Upgrading frontend dependencies with confidence

September 22, 2023 · 10 min read

Docusaurus maintainer, This Week In React editor

Frontend developers often need to upgrade npm dependencies, but those upgrades can feel scary and lead to subtle UI side effects not caught by your regular test suite.

Upgrading Docusaurus is a good example: without reviewing all the pages one by one, it's hard to be sure there's no visual regression. Docusaurus v3 is around the corner (currently in beta), and we would like to help you do this upgrade with confidence.

This article introduces a visual regression testing workflow based on GitHub Actions, Playwright, and Argos. It is not directly coupled to Docusaurus or React, and can be adapted to work with other frontend applications and frameworks.

This workflow has been tested while upgrading Docusaurus v2 to v3, and already helped catch a few visual regressions on sites such as React Native, Jest, and the Docusaurus site itself.

Docusaurus v3 comes with infrastructure changes and major dependency upgrades such as MDX v3 and React 18, which can produce unexpected side effects. It would have been difficult to notice all the visual regressions without such a workflow. That's why we encourage site owners to consider adopting visual regression testing, especially for highly customized sites.

Workflow overview

The general idea is pretty simple:

Build your site in CI with GitHub Actions
Take screenshots of all sitemap.xml pages with Playwright
Upload them to Argos
Do this for both Git branches main and pr-branch
Compare the screenshots side-by-side in Argos

Argos will then report visual differences found between main and pr-branch as a GitHub commit status and pull-request comment. This can help you detect visual regressions ahead of time in an automated way.
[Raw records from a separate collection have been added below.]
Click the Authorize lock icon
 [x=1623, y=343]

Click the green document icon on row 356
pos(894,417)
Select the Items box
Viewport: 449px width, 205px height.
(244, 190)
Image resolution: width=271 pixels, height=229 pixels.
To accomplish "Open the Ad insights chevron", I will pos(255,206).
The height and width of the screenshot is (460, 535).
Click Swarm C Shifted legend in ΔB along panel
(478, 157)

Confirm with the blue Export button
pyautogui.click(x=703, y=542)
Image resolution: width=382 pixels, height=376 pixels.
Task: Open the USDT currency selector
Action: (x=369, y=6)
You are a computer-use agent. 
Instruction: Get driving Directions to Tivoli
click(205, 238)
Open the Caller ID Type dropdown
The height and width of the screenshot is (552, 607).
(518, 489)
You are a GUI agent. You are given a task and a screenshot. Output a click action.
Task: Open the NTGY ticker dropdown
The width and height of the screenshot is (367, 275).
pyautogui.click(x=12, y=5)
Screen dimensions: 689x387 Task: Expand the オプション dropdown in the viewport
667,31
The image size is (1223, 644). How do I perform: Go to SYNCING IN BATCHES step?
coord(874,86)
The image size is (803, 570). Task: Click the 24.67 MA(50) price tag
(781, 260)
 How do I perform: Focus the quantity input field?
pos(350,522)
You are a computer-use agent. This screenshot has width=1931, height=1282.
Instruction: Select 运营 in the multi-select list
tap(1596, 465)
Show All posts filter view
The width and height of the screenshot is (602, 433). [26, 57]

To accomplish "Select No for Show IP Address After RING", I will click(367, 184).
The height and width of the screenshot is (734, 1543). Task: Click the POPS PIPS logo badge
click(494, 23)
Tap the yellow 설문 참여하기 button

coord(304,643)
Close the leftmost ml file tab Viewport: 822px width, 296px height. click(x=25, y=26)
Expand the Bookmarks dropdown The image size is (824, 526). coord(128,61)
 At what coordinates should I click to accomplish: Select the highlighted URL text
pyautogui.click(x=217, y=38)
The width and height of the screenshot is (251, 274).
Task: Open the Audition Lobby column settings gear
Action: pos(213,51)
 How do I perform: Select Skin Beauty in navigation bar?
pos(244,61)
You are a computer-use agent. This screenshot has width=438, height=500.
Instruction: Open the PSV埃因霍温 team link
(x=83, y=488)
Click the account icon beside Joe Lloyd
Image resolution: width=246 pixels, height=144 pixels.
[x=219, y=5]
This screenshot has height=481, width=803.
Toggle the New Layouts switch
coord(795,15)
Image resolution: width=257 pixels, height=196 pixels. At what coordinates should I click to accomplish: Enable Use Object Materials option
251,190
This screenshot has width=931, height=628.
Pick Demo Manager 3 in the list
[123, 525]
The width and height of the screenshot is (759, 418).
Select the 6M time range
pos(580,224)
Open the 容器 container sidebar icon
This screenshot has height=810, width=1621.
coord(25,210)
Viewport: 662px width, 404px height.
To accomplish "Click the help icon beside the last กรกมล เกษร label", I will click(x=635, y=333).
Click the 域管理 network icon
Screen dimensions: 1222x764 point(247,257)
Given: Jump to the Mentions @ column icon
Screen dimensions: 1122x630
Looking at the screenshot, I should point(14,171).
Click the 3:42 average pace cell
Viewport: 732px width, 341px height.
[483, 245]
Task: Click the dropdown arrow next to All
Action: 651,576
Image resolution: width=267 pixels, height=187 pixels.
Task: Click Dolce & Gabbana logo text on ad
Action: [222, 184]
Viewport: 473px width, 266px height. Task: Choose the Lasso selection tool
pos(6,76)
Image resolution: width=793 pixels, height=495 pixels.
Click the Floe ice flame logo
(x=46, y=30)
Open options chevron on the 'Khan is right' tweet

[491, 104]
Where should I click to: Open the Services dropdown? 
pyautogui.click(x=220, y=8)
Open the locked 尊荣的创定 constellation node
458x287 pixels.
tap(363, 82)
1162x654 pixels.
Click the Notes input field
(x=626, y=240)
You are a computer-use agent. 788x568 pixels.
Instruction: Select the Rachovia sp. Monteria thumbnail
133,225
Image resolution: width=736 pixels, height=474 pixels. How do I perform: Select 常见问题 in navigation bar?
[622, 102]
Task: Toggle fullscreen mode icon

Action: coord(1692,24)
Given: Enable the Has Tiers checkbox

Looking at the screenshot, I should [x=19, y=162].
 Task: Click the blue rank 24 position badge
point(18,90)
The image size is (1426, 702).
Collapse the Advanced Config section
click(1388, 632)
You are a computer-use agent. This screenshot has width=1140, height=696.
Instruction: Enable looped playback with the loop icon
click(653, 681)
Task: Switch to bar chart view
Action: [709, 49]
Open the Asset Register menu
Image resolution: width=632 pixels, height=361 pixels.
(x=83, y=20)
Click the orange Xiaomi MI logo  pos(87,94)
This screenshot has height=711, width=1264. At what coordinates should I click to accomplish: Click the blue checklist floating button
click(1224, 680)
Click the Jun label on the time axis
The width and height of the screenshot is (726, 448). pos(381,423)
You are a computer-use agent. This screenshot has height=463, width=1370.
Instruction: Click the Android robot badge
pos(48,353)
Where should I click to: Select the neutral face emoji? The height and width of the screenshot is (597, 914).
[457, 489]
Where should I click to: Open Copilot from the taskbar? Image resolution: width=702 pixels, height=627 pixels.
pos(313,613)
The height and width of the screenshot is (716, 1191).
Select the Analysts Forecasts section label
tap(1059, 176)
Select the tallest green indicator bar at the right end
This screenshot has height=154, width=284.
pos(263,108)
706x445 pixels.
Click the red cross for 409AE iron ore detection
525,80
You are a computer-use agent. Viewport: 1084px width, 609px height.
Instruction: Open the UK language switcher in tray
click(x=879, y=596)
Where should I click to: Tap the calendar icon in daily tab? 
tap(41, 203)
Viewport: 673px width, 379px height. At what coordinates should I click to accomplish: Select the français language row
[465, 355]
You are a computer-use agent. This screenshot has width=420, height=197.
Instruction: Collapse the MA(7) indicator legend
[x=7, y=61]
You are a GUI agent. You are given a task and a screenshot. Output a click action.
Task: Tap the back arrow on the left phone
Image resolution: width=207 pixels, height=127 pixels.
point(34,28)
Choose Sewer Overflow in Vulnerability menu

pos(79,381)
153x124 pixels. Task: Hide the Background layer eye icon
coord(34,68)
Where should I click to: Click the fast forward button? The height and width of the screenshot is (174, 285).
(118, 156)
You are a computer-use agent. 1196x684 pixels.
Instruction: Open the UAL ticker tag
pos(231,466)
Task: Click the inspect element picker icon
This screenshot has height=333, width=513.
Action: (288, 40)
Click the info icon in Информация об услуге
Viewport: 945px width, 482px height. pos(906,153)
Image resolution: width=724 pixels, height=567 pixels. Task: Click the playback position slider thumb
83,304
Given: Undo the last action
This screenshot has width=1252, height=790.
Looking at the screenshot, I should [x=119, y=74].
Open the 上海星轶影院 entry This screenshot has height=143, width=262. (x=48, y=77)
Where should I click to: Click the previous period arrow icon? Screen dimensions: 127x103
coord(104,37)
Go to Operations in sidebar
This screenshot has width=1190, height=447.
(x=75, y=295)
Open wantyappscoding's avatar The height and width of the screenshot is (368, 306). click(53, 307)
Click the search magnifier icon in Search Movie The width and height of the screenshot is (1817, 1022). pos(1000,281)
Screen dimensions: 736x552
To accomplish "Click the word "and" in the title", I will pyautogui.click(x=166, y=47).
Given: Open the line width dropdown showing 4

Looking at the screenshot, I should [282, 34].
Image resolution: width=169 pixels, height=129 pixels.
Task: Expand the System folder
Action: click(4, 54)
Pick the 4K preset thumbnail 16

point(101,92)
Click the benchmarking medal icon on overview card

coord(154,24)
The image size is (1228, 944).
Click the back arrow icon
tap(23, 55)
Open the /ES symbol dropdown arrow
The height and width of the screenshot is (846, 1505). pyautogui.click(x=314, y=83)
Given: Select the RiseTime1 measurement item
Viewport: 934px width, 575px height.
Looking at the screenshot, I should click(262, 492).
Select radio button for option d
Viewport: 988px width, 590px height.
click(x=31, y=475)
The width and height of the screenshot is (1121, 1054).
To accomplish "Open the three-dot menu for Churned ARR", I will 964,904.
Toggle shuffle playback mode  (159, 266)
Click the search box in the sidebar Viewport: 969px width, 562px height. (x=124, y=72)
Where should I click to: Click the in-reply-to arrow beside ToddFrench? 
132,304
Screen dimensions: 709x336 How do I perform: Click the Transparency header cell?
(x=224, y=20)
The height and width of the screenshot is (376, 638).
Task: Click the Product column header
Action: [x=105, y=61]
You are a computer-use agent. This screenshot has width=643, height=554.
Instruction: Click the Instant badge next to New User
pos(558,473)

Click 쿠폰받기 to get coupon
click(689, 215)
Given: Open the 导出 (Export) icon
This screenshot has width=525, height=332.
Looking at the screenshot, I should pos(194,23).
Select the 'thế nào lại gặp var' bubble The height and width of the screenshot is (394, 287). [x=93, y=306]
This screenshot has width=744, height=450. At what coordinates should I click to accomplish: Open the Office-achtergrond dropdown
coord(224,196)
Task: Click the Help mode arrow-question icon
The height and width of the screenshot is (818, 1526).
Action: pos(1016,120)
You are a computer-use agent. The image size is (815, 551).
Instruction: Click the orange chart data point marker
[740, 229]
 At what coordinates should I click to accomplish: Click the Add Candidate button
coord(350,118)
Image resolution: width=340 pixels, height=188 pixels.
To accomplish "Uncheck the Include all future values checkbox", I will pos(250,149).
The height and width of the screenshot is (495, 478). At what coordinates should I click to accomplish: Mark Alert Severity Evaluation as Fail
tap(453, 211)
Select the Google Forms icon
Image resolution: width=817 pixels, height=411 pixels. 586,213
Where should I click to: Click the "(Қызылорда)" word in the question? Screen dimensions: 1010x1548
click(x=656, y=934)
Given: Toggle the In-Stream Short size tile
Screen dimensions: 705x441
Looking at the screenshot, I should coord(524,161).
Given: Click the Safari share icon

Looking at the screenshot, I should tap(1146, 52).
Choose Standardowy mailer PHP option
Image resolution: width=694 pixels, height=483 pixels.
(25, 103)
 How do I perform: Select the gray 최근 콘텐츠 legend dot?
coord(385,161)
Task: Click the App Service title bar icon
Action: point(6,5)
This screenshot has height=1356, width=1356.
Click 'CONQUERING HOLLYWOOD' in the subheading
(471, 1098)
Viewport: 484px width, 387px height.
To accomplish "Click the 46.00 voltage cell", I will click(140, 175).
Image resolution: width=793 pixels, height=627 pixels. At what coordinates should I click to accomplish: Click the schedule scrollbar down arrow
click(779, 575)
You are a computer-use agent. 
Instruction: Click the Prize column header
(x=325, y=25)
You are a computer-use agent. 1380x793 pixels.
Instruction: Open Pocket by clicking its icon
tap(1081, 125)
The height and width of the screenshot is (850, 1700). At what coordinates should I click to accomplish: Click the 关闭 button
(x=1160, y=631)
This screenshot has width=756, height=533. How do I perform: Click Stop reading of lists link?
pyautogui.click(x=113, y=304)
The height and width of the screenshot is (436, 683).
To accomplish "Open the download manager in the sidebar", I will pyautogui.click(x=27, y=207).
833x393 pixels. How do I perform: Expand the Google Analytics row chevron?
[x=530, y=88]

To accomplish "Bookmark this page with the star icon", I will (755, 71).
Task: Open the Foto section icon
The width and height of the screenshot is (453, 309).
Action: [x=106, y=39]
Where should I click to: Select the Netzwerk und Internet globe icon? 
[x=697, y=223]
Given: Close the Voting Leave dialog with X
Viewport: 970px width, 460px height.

Argos GitHub commit status

Argos GitHub PR comment

Argos creates a report referencing all the visual differences found while comparing the 2 Git branches sites side-by-side, and provides a convenient UX to easily spot the difference.

Check the Docusaurus Argos page to explore our own website reports.

Here is a more concrete example of Argos reporting a visual regression found while upgrading the React-Native website:

Workflow implementation

This section will describe the implementation details of each step of the workflow.

You will need to sign up to Argos and connect Argos to your GitHub repository

Dependencies

This workflow requires the following dev dependencies, in addition to the usual Docusaurus ones:

yarn add -D @argos-ci/cli @argos-ci/playwright @playwright/test cheerio

GitHub Action

The GitHub action is responsible for executing the workflow for each Git branch.

A minimal workflow could look like:

.github/workflows/argos.yml
name: Argos CI Screenshots

on:
  push:
    branches: [main]
  pull_request:
    branches: [main]

jobs:
  take-screenshots:
    runs-on: ubuntu-latest
    steps:
      - name: Check out repository code
        uses: actions/checkout@v4

      - name: Use Node.js
        uses: actions/setup-node@v3
        with:
          node-version: current

      - name: Install dependencies
        run: yarn install --frozen-lockfile

      - name: Install Playwright browsers
        run: yarn playwright install --with-deps chromium

      - name: Build the website
        run: yarn docusaurus build

      - name: Take screenshots with Playwright
        run: yarn playwright test

      - name: Upload screenshots to Argos
        run: yarn argos upload ./screenshots

Playwright config

Playwright is responsible for taking screenshots of the website previously built locally by the GitHub action.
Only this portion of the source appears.